Holding on is the easy part, when looked at from each aspect. It is not similar to hanging off of a cliff, where falling off and dying is the more attractive choice. Instead, it is deliberate whereas letting go of the ledge comes easily when one has no more strength. Finding a way to not ruin everything else we have organized and participated in is the difficult part. School, work, neighborhood, church... each place is perceptive to changes in attitude, sometimes costing us more than we signed up for. A serious job loss leading into poverty, an ugly divorce, domestic abuse, fill in the blank are all factors that we may not be able to control. Coping methods are problematic, coming without naturally without choice and only making things worse. Due to that, the kids in the struggling family end up with Fs in half of their classes, finding no relief at home and releasing their angst on school. Consequently, people surrounding them acknowledge changes in our actions and interrogate the details folded beneath the rug perfectly, indirectly forcing our decision.

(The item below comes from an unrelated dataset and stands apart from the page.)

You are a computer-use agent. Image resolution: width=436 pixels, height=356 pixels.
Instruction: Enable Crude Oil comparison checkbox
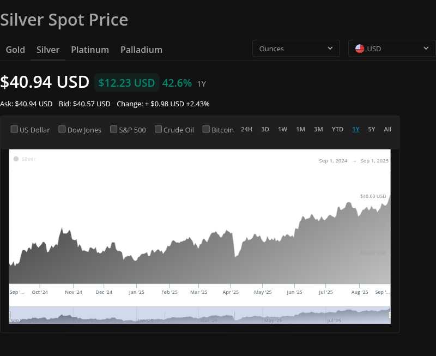coord(159,129)
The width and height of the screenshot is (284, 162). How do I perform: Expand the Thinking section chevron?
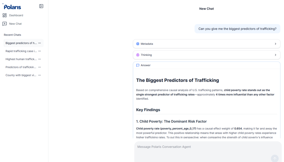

Keep going as best as we did before or just forgetting our attempts? It is painful, brutal, and life-wrenching when the decision is the latter. When we see "what's the point?", when being downcast is the norm. Anti-depressants don't solve it all. Sports don't offer aid either. Most temporary resorts leave us more unraveled then before, where we are frayed past the edges. And brokenness continues... Thus, when are we too broken and need to just be thrown away? I explore the question thoroughly, aware of the subjectivity of it. I find that I feel similar to the person described above more and more now. Friends are made but no real moments of realization in who will survive high school with me and who the true friends are. Family struggles run deeper by the day, another layer of icing off the cake before there is none left. Religion having been fed to me from all angles, socially, familial-ly, and mentally last year at a private Christian school, St. Davids and now having to distinguish: is this my faith or my parents? Do I really yearn for this or only pretend to because it makes life easier to get along with my parents? Senses of belonging linger in my book as I close it and no where else. With three kids and two closer in age, sharing the same friends, you'd think I would have adjusted to their exclusion, but no. Christmas is the absolute last thing I want right now: all the siblings home to bask in the unhappiness in my family that can't be placed aside for the briefest of moments. As all these thoughts flood my brain, overwhelmed just by thinking about it, I wonder, maybe I am just too broken to be fixed.